La crise de 2007-2008 est au centre de cette étude, partant de l'étude de ses antécédents avec la chute du Nasdaq en 2004 et prolongeant l'analyse aux tendances actuelles. Après un exposé plus détaillé des vecteurs qui ont convergé pour déclencher cette crise et les manières particulières dont elle s'est manifestée, nous passons à la discussion des mesures prises pour la surmonter et comment la situation de l'économie mondiale post-crise s'est avérée .
Cet exposé conduit à plusieurs questions, parmi lesquelles celle de savoir s'il serait possible et souhaitable de surmonter les problèmes signalés en restant dans le cadre du mode de production capitaliste lui-même. Si oui, comment ? Sinon, comment surmonter un tel mode de vie ? Ce sont des questions dont les auteurs ont préféré laisser ouvertes les réponses, et le défi est lancé au lecteur.

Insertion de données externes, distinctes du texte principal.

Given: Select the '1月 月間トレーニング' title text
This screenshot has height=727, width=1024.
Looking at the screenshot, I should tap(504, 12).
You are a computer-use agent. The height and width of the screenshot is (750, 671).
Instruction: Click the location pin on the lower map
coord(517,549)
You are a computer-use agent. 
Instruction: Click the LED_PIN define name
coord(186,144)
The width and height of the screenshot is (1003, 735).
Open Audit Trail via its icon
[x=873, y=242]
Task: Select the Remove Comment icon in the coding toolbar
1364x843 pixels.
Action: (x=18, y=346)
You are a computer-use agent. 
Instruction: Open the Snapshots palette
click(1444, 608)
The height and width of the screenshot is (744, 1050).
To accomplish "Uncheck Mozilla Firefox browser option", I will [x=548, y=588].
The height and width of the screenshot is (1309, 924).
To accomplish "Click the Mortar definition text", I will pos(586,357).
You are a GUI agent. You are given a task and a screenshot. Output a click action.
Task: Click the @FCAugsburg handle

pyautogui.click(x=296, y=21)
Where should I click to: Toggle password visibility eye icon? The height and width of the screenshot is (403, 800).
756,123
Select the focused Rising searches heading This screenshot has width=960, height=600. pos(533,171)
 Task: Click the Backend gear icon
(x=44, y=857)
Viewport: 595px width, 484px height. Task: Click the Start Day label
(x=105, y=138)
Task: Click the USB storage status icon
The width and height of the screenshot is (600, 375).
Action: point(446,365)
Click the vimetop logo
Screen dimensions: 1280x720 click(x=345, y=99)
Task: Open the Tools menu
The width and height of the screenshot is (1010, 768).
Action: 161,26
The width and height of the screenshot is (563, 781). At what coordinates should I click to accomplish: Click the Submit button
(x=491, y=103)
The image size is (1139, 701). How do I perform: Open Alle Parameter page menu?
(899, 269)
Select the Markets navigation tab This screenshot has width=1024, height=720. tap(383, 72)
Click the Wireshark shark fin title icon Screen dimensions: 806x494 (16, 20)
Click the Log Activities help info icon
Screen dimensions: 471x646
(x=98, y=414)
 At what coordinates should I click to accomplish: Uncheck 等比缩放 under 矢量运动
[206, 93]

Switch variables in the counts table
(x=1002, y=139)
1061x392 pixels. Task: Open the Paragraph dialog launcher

*Annabelle Bonnet, Docteure en sociologie de l'École des Hautes Études en Sciences Sociales (EHESS), elle est chercheuse postdoctorale au Programme d'études supérieures en politique sociale de l'Université fédérale d'Espírito Santo (PPGPS-UFES).
*Victor Neves, est professeur, rattaché au Département de théorie de l'art et de la musique (DTAM) et au Programme d'études supérieures en politiques sociales (PPGPS) de l'UFES.
Référence
Paulo Nakatani et Rosa Marques. Le capitalisme en crise. São Paulo, Expression populaire, 2020.